Yes. OpenDocs has a visual block editor that needs no Markdown, MDX, or git knowledge. A support lead, product manager, or technical writer can open a page in the browser and edit it directly. Mintlify's workflow assumes every editor writes MDX in git, which is a barrier for contributors who do not work in a code editor.
Does OpenDocs support a git-based, docs-as-code workflow?
Yes. GitHub Sync provides two-way sync between an OpenDocs space and a GitHub repository. Pushes to the repo update your pages through a webhook, and edits made in OpenDocs commit Markdown with YAML frontmatter back to GitHub. Conflict detection flags anything changed on both sides with a side-by-side comparison. Engineers keep working in git; writers keep working in the editor.
How do OpenDocs AI features compare to Mintlify's?
OpenDocs includes an AI Write Assistant, an AI Writer Improver, and AI Translations into 38 languages on every plan. They run on your own Anthropic API key (BYOK), so AI usage is billed directly to your Anthropic account rather than marked up by OpenDocs. Every published space is also reachable by AI agents through the built-in MCP server.
How is OpenDocs pricing different from Mintlify's?

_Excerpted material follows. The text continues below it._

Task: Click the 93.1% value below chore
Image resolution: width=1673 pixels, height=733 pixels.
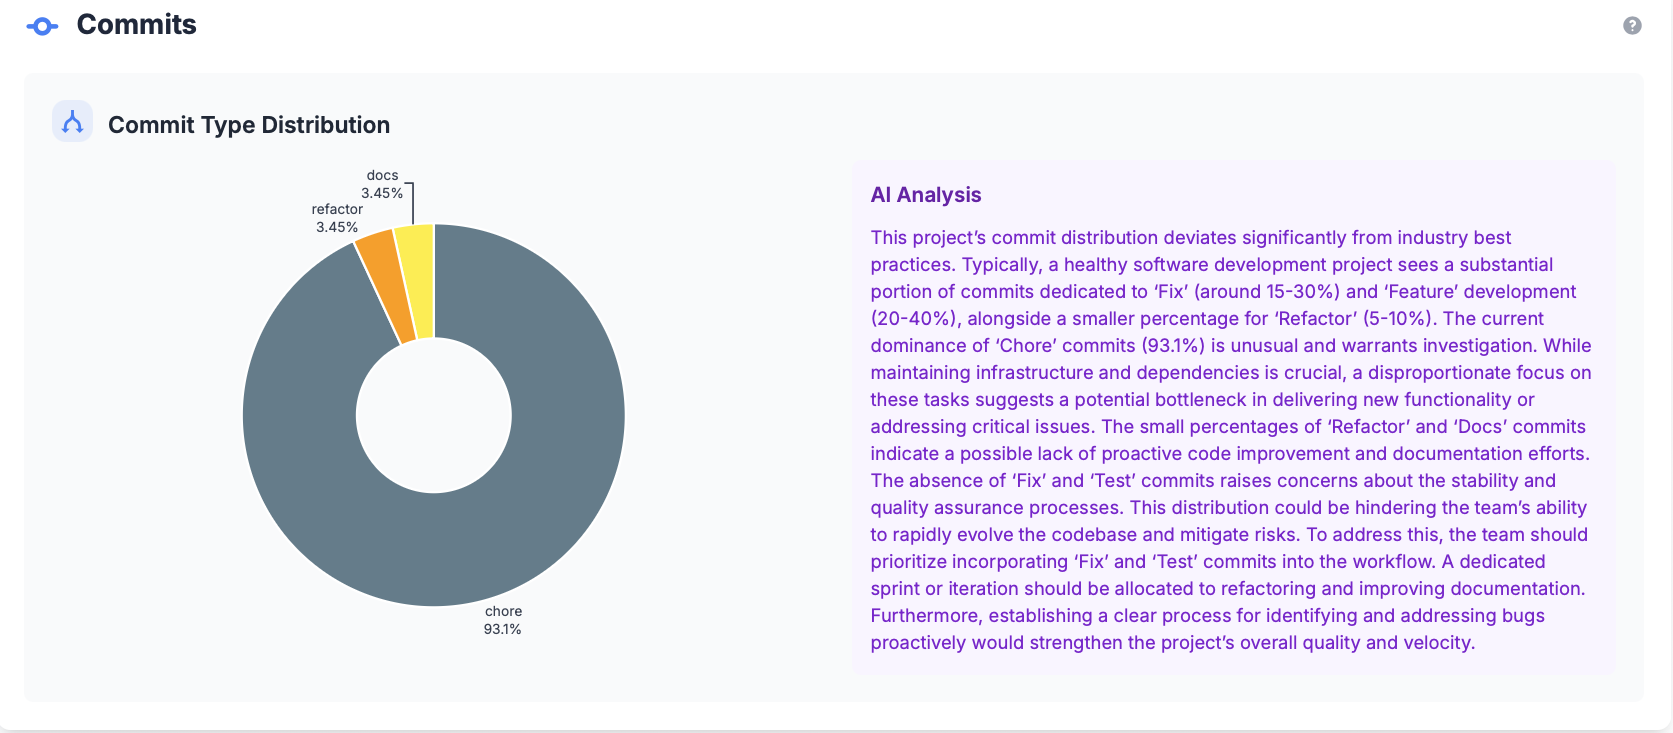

OpenDocs uses flat tiers with members included — Pro is $55/month with 5 members, Enterprise is $99/month with 10 members. Mintlify prices per editor, so the cost scales with the number of people who write docs. Because OpenDocs opens editing to non-developers, flat pricing keeps a growing writing team predictable, and readers of your published docs never count as paid seats.
Can I migrate my Mintlify docs to OpenDocs?
Yes. Your Mintlify content is already Markdown/MDX in git. Strip the MDX-specific components down to plain Markdown, connect the repository to an OpenDocs space with GitHub Sync, and your pages import with their structure intact. From there you set your custom domain, theme, and optional AI Translations.